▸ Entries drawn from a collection
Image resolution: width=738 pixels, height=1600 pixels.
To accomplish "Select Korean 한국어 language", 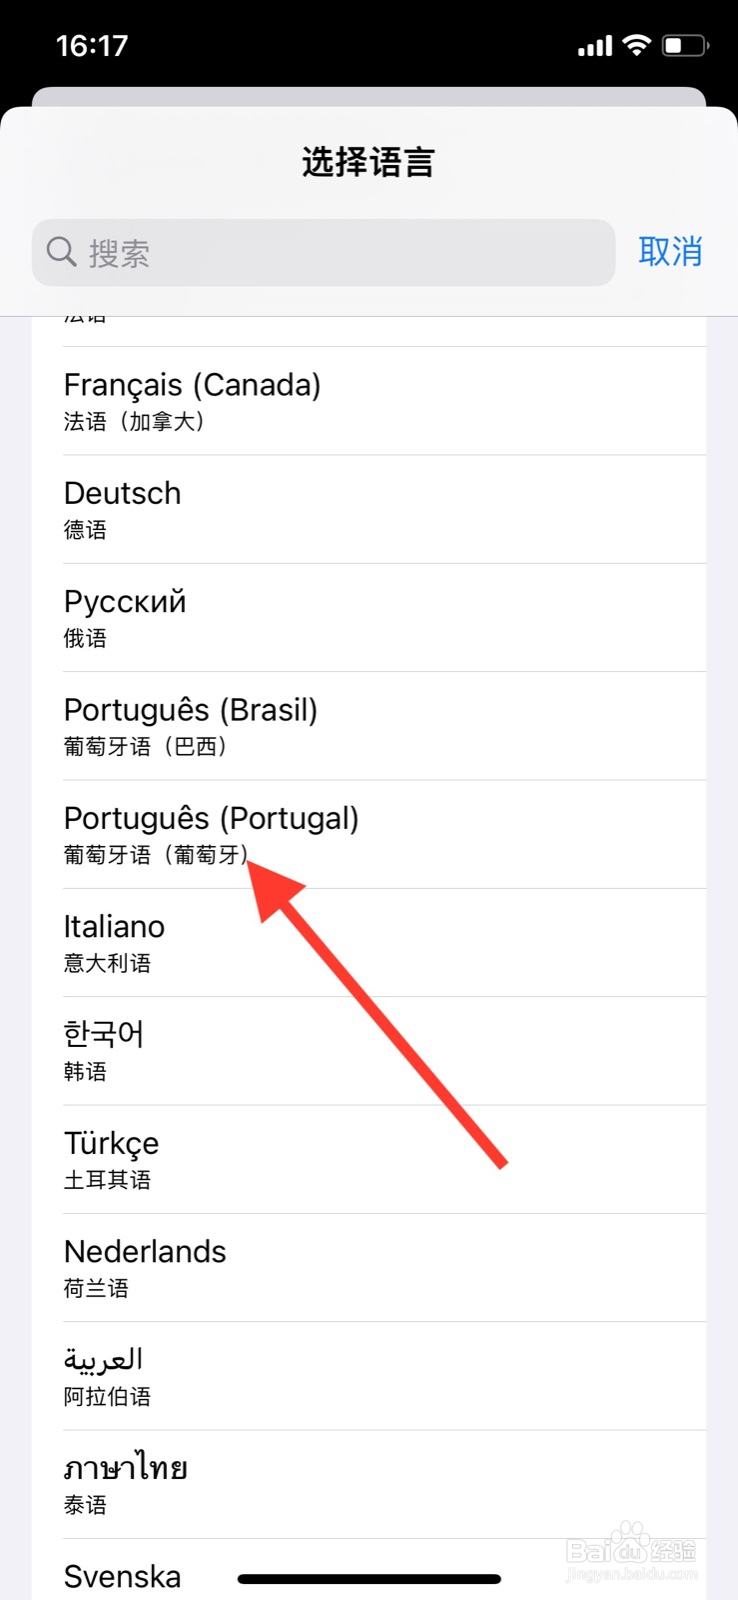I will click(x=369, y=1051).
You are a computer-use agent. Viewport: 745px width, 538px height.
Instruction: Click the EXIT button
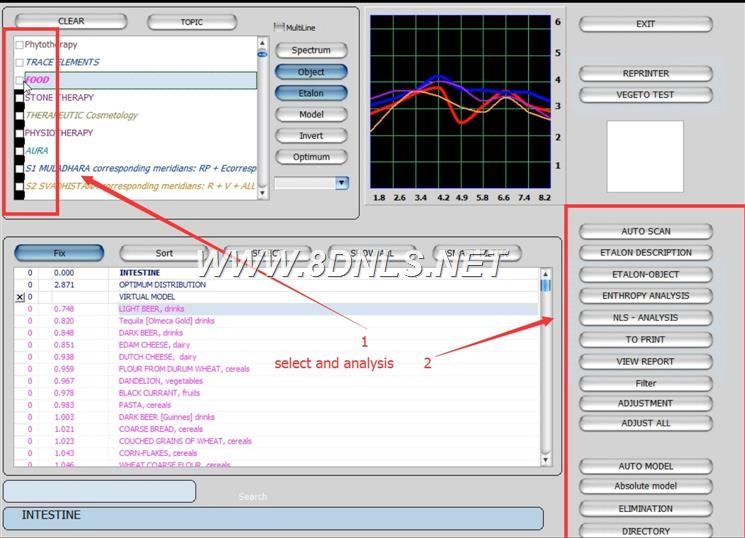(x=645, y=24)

...

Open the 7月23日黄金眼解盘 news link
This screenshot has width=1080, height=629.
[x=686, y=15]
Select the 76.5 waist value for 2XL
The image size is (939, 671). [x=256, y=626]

---

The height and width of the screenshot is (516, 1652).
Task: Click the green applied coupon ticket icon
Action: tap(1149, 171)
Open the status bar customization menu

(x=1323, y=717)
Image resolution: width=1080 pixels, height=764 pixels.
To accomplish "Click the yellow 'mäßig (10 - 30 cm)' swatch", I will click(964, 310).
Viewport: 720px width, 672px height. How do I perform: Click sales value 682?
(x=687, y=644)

▸ Given request
Rewrite everything from the line containing "Image resolution: width=1080" down to the line containing "(x=687, y=644)", substituting "Display area" for "Viewport" and keeping all else the same.

▸ Problem solution
Image resolution: width=1080 pixels, height=764 pixels.
To accomplish "Click the yellow 'mäßig (10 - 30 cm)' swatch", I will click(964, 310).
Display area: 720px width, 672px height. How do I perform: Click sales value 682?
(x=687, y=644)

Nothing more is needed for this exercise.